If Julio Teheran has any problems in his Thursday start against the Mets, Soroka would be ready. If Anibal Sanchez has any problems recovering from consecutive workouts Tuesday and Wednesday, the Braves could start Soroka on Sunday against the Giants rather than bring Sanchez off the disabled list, where the veteran has been since straining his right hamstring April 18.

They have no questions about Soroka’s preparedness; he confirmed their beliefs that he was ready Tuesday when the youngest pitcher in the majors thoroughly outpitched Mets ace Noah Syndergaard.

About 15 family members and friends came from Calgary on short notice to see Soroka face the Mets, and he made the trip memorable for them and for himself, pitching six innings and allowing one run against the National League East leaders and allowing only six hits and one run with no walks and five strikeouts.

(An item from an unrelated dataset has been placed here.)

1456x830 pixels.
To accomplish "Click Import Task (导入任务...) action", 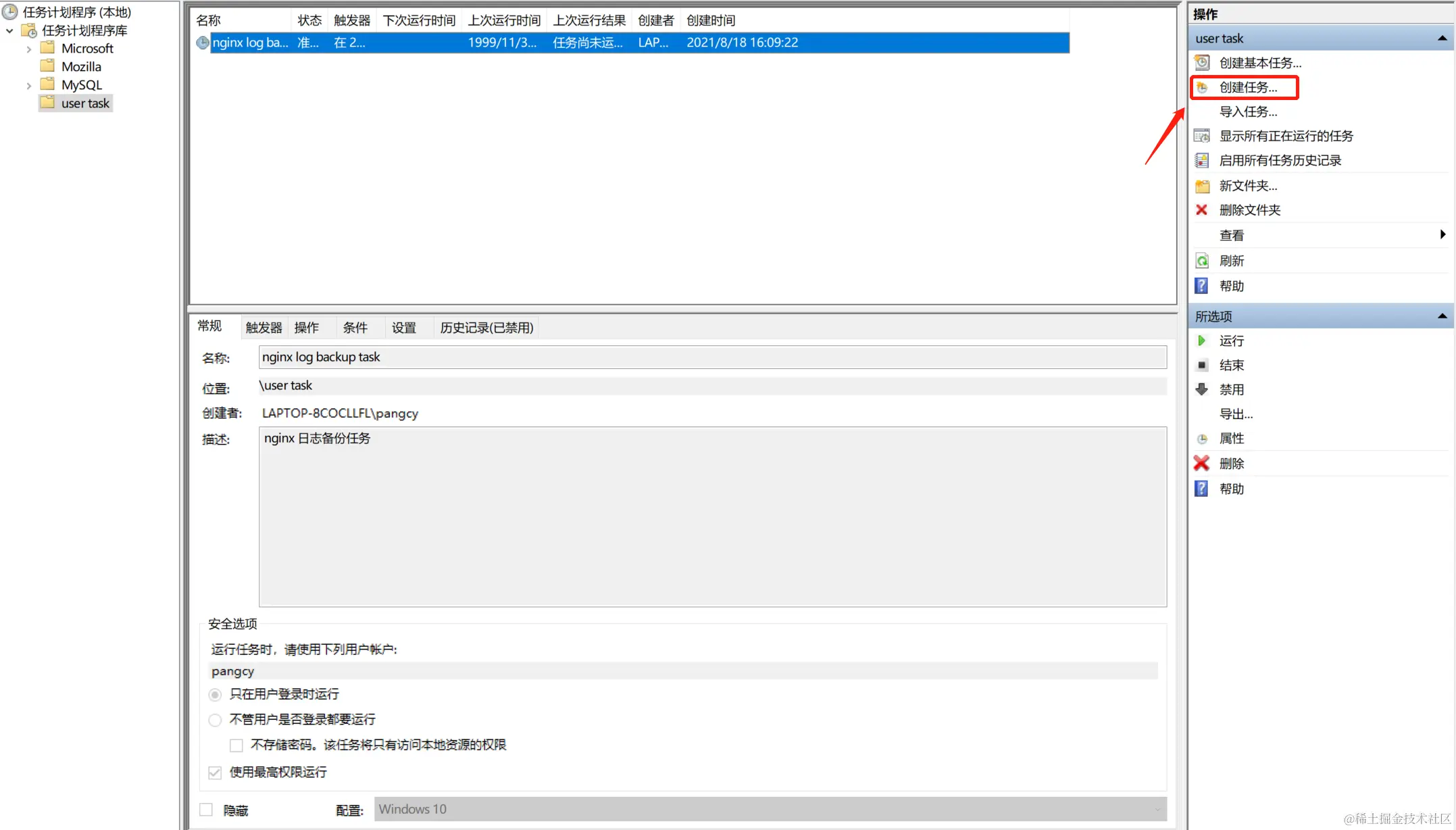I will [x=1248, y=112].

The 6-foot-5 Canadian threw 58 strikes in 80 pitches, kept the ball down, had the Mets hitting grounders and swinging and missing well-located fastballs and nasty sliders.

Afterward, he returned some of the nearly 200 texts he received before repairing to a Manhattan establishment with a patio, where he and many of the folks who’ve been with him through his baseball journey could sit back, reflect and swap stories. Sharing it with them made the greatest night of his young life even better for Soroka.

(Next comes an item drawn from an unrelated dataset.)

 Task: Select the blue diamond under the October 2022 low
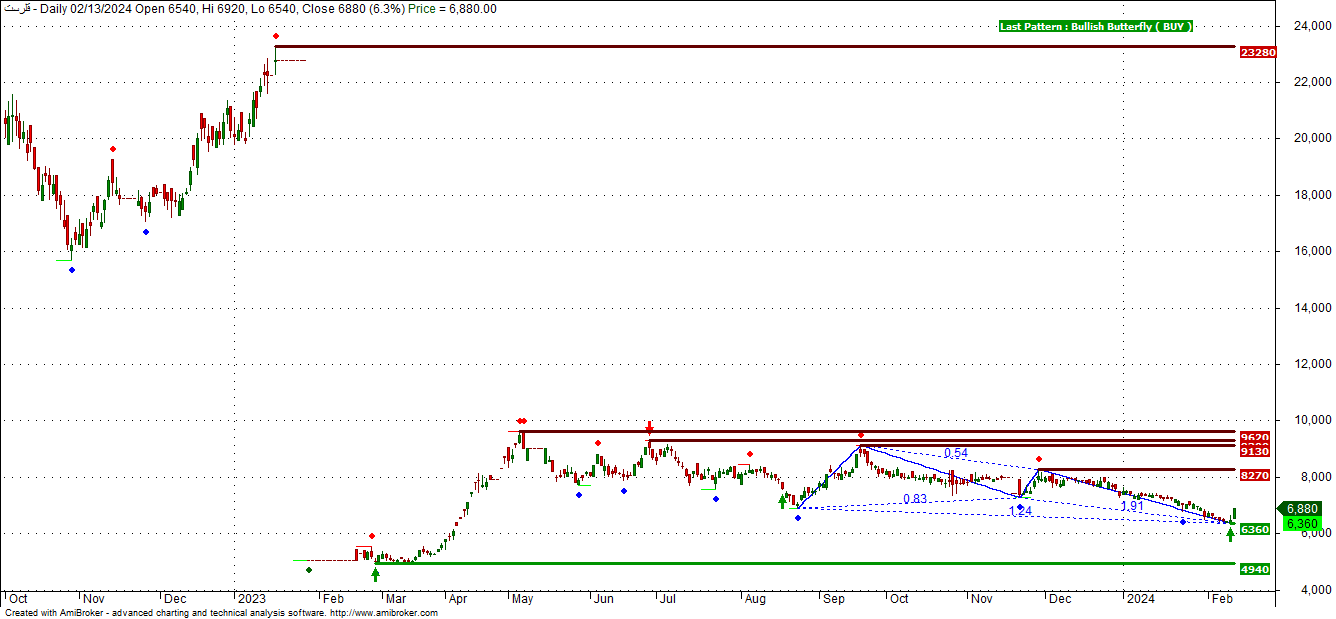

“We just kind of hung out with family and friends that came,” Soroka said. “Got to just talk to them about it, just share stories. Chris Reitsma was there as well, so he had some funny stories about his debut. It’s pretty awesome. Definitely a night I’m going to remember for a long time.”

Reitsma is the former Braves reliever who has known him since Soroka was 11 or 12 and attended one of Reitsma’s baseball clinics for Canadian kids. Reitsma later became his pitching coach and had him on a Canadian junior national team.

“He’s like a big brother to me,” Soroka said. “For a long time he was Coach Chris, but as I got a little older, I got to talk to him about things other than baseball. Having him there just to support and kind of relive that through him was pretty sweet.”

Soroka got to bed “later than usual” and returned more of those texts – “I’m still getting through those, really trying to make an effort to reply to everybody that showed their support; I think that’s pretty special -- but once he got to bed, he had no problems sleeping after his big night.

His big night capped a few days that were a whirlwind since being scratched from a Triple-A start Sunday and told to be on standby in case the Braves needed him to start.

“Got a decent night’s sleep,” Soroka said, smiling. “Nice hotels, no reason not to now.”

As for what’s next, he said he hadn’t been told anything yet and that reporters probably knew as much as he did.

“I really don’t know. We just talk about, take it one day a time right now.” he said. “What can I do to get better today? Let’s go eat and get in the weight room.

“Tomorrow, we’ll take maybe a bullpen day, and then see where it goes from there.”